Hank Stuever, television critic for The Washington Post, gave Orange Is the New Black a perfect score. In his review of the series, he stated: “In Jenji Kohan’s magnificent and thoroughly engrossing new series, Orange Is the New Black, prison is still the pits. But it is also filled with the entire range of human emotion and stories, all of which are brought vividly to life in a world where a stick of gum could ignite either a romance or a death threat.” Maureen Ryan, of The Huffington Post, wrote: “Orange is one of the best new programs of the year, and the six episodes I’ve seen have left me hungry to see more.”

The second season of the show was also received with critical acclaim. Rotten Tomatoes gives a score of 97%, with an average rating of 9.1/10 based on 35 reviews. Metacritic gave the second season a score of 89 out of 100 based on 30 critics, indicating “universal acclaim”. David Wiegland of the San Francisco Chronicle gave the season a positive review, calling the first six episodes “not only as great as the first season, but arguably better.”

Perhaps the point is that the stories, characters and situations all ring true.  All are credible and develop over time, avoiding the trap that used to be common in such series, whereby some characters are cardboard cutouts, there just for effect – and contrary to what you might expect, they break stereotypes.  An American friend tells me they have the culture of each nailed on – from the Afro-Americans to the religious nutcases, the Hispanics and the white liberals alike.

The inmates are each given a back-story, told in snatches but which helps us build up a 3D image for each, sometimes explaining the psychology of their coping mechanisms and reactions.  Each has their strengths and their weaknesses; in their own way, each is vulnerable and only too conscious of where their behaviours and history have landed them.

For example, when you learn that the head cook, Galina “Red” Reznikov (Irish-American actress Kate Mulgrew) ran a cafe with her husband, at which members of the local Russian mafia came to eat and talk, it becomes far easier to understand how she rules her domain within the prison with a rod of iron, nurturing girls to work for her, demanding loyalty and applying strict rules on who she accepts.  Piper falls foul of Red early on, having inadvertently trashed her cooking, but later on they grow a grudging mutual respect, and in the process we learn that Red is very human, has her own emotional dilemmas and is not frightened to face up to the warders, notably the vile George “Pornstache” Mendez.

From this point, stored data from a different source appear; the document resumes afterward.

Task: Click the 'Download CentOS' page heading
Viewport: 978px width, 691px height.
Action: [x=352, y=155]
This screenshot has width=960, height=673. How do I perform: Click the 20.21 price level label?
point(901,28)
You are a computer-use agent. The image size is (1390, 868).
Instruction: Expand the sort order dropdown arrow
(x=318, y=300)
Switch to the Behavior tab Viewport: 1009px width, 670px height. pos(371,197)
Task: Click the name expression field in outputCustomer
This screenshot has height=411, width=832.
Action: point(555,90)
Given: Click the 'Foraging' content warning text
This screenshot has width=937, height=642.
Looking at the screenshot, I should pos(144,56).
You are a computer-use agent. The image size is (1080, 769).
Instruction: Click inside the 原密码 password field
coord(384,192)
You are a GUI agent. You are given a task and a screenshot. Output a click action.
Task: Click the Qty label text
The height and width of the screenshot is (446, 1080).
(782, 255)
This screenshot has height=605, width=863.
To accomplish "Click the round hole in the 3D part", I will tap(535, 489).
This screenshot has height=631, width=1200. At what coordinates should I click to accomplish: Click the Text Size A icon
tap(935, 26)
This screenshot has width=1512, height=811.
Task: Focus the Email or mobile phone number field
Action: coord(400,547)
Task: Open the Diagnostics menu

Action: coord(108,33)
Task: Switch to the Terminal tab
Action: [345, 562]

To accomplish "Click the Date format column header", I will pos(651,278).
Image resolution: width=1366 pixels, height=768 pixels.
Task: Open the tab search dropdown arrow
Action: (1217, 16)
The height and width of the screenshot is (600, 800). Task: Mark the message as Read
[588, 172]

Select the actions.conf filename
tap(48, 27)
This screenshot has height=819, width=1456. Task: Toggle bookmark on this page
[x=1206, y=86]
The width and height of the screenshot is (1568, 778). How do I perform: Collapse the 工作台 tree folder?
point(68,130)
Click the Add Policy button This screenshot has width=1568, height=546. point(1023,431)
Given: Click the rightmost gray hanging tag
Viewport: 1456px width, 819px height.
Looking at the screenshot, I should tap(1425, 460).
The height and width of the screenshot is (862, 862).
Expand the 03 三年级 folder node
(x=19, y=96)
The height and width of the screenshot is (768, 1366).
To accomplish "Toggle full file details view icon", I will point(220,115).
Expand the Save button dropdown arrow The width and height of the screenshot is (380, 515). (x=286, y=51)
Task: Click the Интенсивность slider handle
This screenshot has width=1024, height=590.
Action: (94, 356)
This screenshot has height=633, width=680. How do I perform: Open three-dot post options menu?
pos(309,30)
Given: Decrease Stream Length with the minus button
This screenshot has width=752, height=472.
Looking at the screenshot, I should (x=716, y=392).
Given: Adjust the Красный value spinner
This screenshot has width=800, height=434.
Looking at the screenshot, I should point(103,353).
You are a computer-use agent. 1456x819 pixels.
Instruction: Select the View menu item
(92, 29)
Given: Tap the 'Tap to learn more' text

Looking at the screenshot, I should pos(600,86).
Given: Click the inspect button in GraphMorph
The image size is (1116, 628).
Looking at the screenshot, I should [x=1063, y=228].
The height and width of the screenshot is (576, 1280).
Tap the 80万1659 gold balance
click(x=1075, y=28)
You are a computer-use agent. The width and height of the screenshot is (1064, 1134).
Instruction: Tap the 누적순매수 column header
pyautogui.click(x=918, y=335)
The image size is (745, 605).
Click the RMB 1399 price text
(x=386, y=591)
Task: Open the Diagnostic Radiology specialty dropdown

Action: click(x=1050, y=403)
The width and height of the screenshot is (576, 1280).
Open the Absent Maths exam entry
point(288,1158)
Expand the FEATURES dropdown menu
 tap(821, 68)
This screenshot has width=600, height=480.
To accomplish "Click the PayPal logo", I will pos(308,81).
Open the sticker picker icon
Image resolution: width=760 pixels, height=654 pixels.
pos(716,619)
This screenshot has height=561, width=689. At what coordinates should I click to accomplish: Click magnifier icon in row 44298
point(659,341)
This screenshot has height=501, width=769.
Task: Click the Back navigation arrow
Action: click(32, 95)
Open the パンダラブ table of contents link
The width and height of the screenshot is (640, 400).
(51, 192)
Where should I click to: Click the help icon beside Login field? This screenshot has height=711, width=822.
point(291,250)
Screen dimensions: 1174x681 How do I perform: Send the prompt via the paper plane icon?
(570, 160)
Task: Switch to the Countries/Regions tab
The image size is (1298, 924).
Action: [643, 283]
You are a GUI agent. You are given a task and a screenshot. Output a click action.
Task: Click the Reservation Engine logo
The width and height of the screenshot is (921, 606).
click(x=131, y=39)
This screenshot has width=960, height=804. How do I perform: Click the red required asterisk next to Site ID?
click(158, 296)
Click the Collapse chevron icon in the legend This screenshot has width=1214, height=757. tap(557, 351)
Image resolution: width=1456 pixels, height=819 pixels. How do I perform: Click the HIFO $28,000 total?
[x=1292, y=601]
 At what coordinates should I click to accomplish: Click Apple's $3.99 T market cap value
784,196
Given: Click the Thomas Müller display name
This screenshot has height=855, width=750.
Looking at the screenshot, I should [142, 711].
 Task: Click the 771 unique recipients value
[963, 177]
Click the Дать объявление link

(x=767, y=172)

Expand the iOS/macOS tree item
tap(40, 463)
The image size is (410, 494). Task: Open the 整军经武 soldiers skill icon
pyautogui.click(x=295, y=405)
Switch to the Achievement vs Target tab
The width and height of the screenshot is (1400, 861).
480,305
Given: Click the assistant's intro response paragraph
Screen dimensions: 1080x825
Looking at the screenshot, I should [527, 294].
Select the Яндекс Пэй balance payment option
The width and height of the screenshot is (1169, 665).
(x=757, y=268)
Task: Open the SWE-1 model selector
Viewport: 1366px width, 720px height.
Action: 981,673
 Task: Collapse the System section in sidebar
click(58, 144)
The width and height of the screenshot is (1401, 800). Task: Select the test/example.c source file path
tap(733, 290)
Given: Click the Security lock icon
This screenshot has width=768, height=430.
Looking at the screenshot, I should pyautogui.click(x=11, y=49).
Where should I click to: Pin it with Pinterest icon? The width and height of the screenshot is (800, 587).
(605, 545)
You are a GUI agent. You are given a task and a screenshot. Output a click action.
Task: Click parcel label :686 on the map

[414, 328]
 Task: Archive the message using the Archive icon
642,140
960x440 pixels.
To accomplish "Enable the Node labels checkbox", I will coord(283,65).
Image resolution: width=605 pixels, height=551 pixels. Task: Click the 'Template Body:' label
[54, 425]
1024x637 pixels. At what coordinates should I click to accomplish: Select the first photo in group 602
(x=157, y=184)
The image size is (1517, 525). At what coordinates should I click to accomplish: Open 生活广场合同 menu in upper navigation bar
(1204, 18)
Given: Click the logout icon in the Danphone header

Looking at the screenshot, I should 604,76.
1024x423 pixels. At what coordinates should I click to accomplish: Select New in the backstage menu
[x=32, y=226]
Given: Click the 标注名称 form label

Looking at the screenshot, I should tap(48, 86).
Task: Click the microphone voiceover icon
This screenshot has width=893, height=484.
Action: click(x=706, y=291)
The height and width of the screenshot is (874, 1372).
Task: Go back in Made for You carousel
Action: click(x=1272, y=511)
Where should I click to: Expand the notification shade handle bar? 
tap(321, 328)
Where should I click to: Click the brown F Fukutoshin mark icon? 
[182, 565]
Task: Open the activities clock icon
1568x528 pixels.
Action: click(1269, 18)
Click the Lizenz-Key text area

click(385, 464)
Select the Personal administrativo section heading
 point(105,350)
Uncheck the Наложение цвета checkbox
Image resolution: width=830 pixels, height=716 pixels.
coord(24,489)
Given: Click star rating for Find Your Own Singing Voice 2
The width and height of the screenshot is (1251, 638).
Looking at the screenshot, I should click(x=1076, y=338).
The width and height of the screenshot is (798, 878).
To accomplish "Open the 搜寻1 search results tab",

That is but one character.  Each takes their turn in the spotlight, from the eloquent Shakespeare-quoting “psych” Suzanne “Crazy Eyes” Warren – who wants Piper to be her “wife” but later tells in vivid detail what it’s like to be treated as insane within the prison, and who turns out to be a very decent person at heart), via the prim Miss Claudette Pelage (Michelle Hurst) to reborn hands-on preacher and psychotic meth-head Tiffany “Pennsatucky” Doggett (Taryn Manning) – whose actions lead to the climax of the season 1 finale.  Not one is so ludicrous or underwritten that you could not imagine them in real life, warts and all.

Some leave, and when they do there is more than a little regret in their parting.  A few are carried out in body bags, at least one for reasons other than those communicated officially, but while the names may change the community lives.  There is very real drama here, engagingly told and eminently watchable throughout.

But the central theme remains the life of Piper and her eternal triangle, torn between her love-hate relationship with Alex (Laura Prepon) – with whom she is forcibly incarcerated – and the fiancé from whom she is forcibly separated, decent Jewish guy Larry Bloom (Jason Biggs) – which will doubtless remain the narrative through second, third and fourth series.

The downside is that, like many of the best series (and here I’m talking Breaking Bad, House of Cards, House, The Sopranos, Dexter and a few more), OITNB rapidly becomes addictive as heroin, but thankfully without the side-effects.  Go see and expect to binge-watch!

PS. I’m told reliably that this type of prison is known as “Club Fed” and that the show is based upon the women’s federal penitentiary in Danbury (not the Danbury near Chelmsford, Essex!), which is often referred to as “Camp Cupcake.”